Pourtant, la loi du 18 mars 2003 réprimant les violences volontaires faites aux personnes est suffisante. En faisant porter la question sur les propos discriminatoires, ces lobbies manipulent la légitime indignation contre ces actes injustes afin de créer une continuité entre la violence physique, la violence verbale et la violence symbolique.

Ce qui est en jeu dans cette nouvelle loi, à travers la lutte contre les propos discriminatoires, c’est l’utilisation habituelle des mots et du sens qu’ils portent. Comme le fait remarquer l’avocat Christophe Bigot, dire qu’" on ne doit pas favoriser l’union de deux personnes de même sexe " est discriminatoire, car on dit par là " qu’une personne, en raison de son orientation sexuelle, doit avoir un droit en moins " (Libération, 11 juin 2004).

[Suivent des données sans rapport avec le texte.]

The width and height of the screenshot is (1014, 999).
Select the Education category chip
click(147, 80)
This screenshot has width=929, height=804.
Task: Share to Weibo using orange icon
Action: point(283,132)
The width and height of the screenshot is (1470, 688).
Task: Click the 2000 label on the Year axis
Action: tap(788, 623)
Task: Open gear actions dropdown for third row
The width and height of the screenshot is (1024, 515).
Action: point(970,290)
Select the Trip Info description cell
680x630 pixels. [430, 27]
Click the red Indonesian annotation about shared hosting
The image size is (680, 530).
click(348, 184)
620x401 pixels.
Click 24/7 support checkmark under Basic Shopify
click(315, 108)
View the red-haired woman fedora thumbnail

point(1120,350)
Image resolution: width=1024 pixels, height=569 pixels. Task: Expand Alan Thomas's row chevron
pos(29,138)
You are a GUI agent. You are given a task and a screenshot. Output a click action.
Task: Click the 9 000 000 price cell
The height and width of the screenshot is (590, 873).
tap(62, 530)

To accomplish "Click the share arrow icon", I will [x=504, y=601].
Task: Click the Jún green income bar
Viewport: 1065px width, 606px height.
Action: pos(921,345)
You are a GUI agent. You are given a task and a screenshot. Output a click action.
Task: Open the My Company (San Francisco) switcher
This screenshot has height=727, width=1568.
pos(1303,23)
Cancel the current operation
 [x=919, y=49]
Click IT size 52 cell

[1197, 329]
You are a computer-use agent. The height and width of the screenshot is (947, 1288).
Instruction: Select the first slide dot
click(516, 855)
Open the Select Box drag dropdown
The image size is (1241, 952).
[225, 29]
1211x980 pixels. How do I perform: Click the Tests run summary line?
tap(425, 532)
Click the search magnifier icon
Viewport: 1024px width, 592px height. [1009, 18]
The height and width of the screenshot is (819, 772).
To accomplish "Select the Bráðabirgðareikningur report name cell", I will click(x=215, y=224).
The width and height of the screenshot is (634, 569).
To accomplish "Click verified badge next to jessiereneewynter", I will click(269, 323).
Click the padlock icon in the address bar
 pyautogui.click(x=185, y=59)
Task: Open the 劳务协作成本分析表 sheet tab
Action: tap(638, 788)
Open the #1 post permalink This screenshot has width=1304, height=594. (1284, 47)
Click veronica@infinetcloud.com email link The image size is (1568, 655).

Autrement dit, affirmer que l’homosexualité relève de la vie privée et ne peut donc disposer de traduction juridique et politique, deviendra dans quelques mois passible d’une plainte devant les tribunaux. Tout ceci grâce à un gouvernement qui, par ailleurs, refuse l’idée même du mariage entre deux homosexuels et a fortiori l’homoparentalité !

Inconscience ? incompétence ? hypocrisie ? On ne sait comment qualifier une telle stratégie.

En tout cas, il y a ici grave méconnaissance de la logique des lobbies gays qui ont délibérément choisi de développer le thème de l’homophobie pour parvenir à une parfaite égalité des droits, c’est-à-dire rendre le mariage et la filiation indifférents aux sexes des protagonistes.

Ces mêmes lobbies ressassent à longueur de pages et de colloques que l’homophobie ne se manifeste pas seulement dans l’injure (" sale pédé "), mais bien plus radicalement dans la matrice des discours, des normes et des institutions qui rendent possibles et presque " naturelles " de telles injures. Cette matrice a un nom : l’hétérosexisme.

Les Français sont en majorité, sans le savoir, " hétérosexistes "… et probablement la majorité des députés UMP. Ceux-ci risquent de l’apprendre à leur dépens dans quelques mois quand, s’opposant au " mariage " homosexuel, et au nom de la loi qu’ils auront votée, ils seront poursuivis pour propos homophobes.

Thibaud Collin est agrégé de philosophie.